Exercise data.
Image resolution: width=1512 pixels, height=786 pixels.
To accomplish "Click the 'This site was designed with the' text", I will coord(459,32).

---

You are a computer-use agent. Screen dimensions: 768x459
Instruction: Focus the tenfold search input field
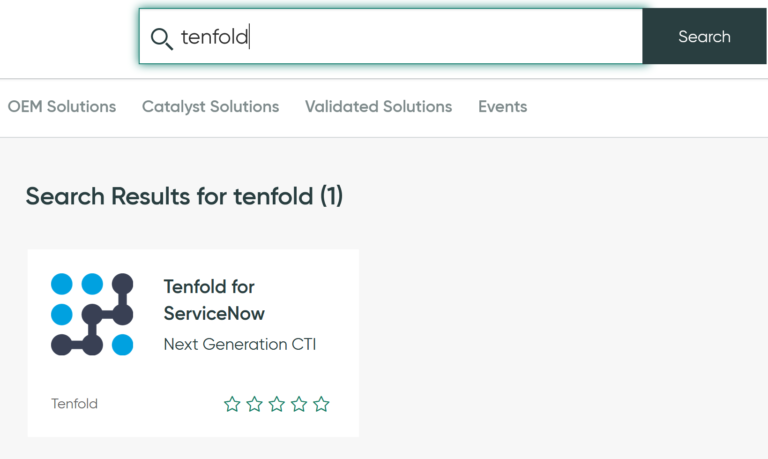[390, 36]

--

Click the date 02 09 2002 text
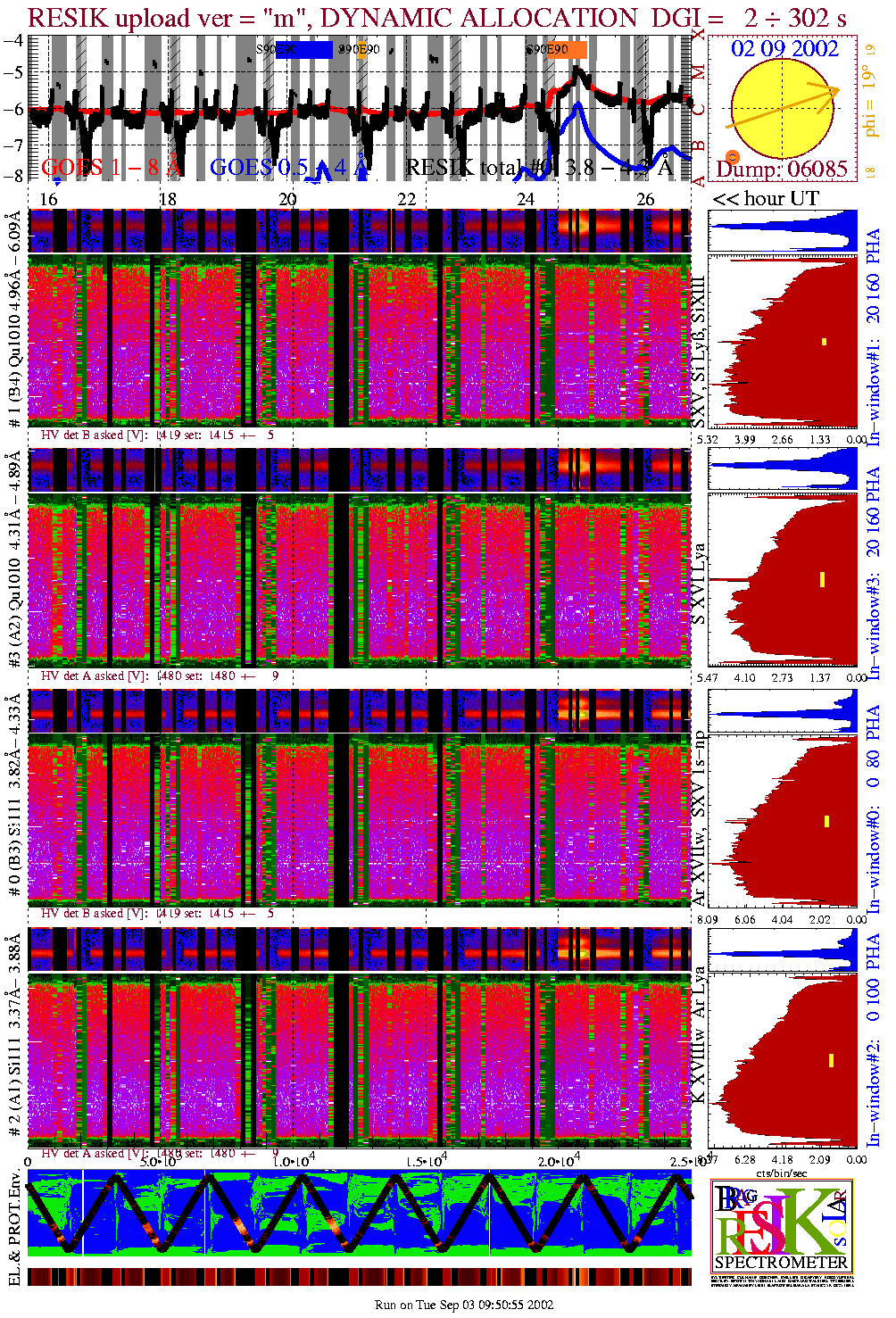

What is being asked. The lines to copy are those in the records above containing the word "text".

Answer to the exercise.
To accomplish "Click the 'This site was designed with the' text", I will coord(459,32).
Click the date 02 09 2002 text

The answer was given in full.